In her own words, Riepenhoff describes the selections from two of her series, Littoral Drift and For Anna:
Littoral Drift, a geologic term describing the action of wind-driven waves transporting sand and gravel, consists of camera-less cyanotypes made in collaboration with the landscape and the ocean, at the edges of both. The elements that I employ in the process—waves, rain, wind, and sediment—leave physical inscriptions through direct contact with photographic materials. Photochemically, the pieces are never wholly processed; they will continue to change over time in response to environments that they encounter. As part of the larger project, I selectively re-photograph moments in the evolution of the images, to generate a series of static records of a transitory process. Entitled Continua, the progressive images are shown as polyptychs. Perhaps where the fugitive cyanotypes are analogies for a terrifyingly fleeting and beautiful existence, the process of re-photographing them is a metaphor for the incorporation and mediation of photography in the contemporary human experience.
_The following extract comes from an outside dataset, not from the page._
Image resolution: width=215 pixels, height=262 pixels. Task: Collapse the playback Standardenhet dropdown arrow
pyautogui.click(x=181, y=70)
For Anna is in homage to Anna Atkins, an amateur botanist who is most known for her cyanotype photograms of algae specimen, these works are camera-less cyanotypes made at the shoreline, where algae and debris from the landscape adhere to the photographic materials.
Riepenhoff’s work has been exhibited and is held in the collections at the High Museum of Art, the Museum of Fine Arts (Houston), the Museum of Contemporary Photography (Chicago), and the Worcester Art Museum. Additional collections include the Albright-Knox Art Gallery and the San Francisco Museum of Modern Art, which holds Riepenhoff’s 12’x18’ unique cyanotype. Additional exhibitions include Yossi Milo Gallery, Jackson Fine Art, Galerie du Monde, Euqinom Projects, the Aperture Foundation, San Francisco Camerawork, the Denver Art Museum, the New York Public Library, and the Museum of Fine Arts (Boston).
Publications include ArtForum, Aperture PhotoBook Review, The New York Times, Time Magazine Lightbox, Wallstreet Journal, The Guardian, Oprah Magazine, Harper’s Magazine, Wired Magazine, and Photograph Magazine. Her first monograph Littoral Drift + Ecotone was published by Radius Books and Yossi Milo Gallery.
Riepenhoff is the recipient of a Fleishhacker Foundation grant, residencies at the Banff Centre, Rayko, and the John Michael Kohler Arts Center, and an affiliate studio award at the Headlands Center for the Arts. She is a 2018-2019 Guggenheim Fellow.
Riepenhoff is based in Bainbridge Island, WA and San Francisco, CA. She received a BFA in Photography from the University of Georgia, and an MFA from San Francisco Art Institute.